***** EXERCISE INPUTS *****
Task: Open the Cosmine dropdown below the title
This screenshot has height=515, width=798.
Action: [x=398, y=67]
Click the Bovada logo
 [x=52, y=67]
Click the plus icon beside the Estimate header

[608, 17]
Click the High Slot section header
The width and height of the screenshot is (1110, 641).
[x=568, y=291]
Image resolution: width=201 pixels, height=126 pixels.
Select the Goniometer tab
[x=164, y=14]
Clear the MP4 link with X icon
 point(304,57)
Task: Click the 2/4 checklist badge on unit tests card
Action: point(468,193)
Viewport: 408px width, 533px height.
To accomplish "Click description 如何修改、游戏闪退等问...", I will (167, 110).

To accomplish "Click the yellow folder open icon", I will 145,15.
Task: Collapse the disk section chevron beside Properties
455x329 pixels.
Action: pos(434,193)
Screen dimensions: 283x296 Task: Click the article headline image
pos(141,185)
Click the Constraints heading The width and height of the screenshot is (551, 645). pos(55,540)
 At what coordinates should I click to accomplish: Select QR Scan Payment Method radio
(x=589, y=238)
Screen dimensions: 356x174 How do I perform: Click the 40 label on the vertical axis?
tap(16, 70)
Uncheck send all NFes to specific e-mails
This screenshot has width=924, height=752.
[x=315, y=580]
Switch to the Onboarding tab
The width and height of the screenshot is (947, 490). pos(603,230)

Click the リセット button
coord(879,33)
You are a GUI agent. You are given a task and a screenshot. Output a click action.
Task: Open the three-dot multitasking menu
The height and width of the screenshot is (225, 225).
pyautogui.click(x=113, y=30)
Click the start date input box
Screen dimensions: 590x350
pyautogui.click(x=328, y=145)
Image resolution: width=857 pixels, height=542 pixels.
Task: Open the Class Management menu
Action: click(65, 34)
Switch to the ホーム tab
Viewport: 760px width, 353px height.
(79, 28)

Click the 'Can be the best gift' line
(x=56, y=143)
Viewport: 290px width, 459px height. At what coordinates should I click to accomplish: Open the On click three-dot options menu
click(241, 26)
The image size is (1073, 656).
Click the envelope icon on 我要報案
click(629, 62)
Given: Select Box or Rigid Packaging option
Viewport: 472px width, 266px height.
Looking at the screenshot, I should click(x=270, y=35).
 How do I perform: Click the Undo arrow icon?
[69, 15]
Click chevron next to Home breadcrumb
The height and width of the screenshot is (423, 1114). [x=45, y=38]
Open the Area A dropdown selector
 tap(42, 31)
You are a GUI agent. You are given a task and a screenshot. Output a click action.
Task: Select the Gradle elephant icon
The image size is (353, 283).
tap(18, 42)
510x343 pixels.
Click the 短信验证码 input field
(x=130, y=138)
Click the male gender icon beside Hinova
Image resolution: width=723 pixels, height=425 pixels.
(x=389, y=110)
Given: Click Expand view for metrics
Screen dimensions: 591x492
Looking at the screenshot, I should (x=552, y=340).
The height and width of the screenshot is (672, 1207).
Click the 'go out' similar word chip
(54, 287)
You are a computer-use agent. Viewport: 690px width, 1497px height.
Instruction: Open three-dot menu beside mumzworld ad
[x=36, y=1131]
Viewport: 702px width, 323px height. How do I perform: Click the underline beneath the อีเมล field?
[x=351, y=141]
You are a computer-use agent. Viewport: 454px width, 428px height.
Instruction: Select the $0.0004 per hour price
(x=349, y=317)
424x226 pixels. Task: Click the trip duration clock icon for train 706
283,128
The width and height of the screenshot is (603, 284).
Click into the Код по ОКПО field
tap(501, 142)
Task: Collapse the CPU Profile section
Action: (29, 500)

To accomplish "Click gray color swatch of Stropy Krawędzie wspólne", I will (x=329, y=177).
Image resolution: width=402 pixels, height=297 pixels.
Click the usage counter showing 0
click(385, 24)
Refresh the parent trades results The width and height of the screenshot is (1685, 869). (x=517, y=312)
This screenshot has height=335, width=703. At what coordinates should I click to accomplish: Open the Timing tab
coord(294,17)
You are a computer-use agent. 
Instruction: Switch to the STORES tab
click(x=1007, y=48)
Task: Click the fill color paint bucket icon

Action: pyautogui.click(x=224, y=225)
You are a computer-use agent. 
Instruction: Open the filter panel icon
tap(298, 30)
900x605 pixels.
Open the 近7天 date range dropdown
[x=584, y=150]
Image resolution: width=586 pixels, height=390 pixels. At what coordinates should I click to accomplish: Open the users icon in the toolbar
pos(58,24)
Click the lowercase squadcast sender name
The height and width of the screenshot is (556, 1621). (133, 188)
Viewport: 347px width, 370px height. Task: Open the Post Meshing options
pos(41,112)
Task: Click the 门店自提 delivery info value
*****
• [EXERCISE DESCRIPTION] Using the entries above, repeat only the lines from the one containing "Click chevron next to Home breadcrumb" through the one containing "The height and width of the screenshot is (672, 1207).", end lines included.

• [YOUR RESPONSE]
Click chevron next to Home breadcrumb
The height and width of the screenshot is (423, 1114). [x=45, y=38]
Open the Area A dropdown selector
 tap(42, 31)
You are a GUI agent. You are given a task and a screenshot. Output a click action.
Task: Select the Gradle elephant icon
The image size is (353, 283).
tap(18, 42)
510x343 pixels.
Click the 短信验证码 input field
(x=130, y=138)
Click the male gender icon beside Hinova
Image resolution: width=723 pixels, height=425 pixels.
(x=389, y=110)
Given: Click Expand view for metrics
Screen dimensions: 591x492
Looking at the screenshot, I should (x=552, y=340).
The height and width of the screenshot is (672, 1207).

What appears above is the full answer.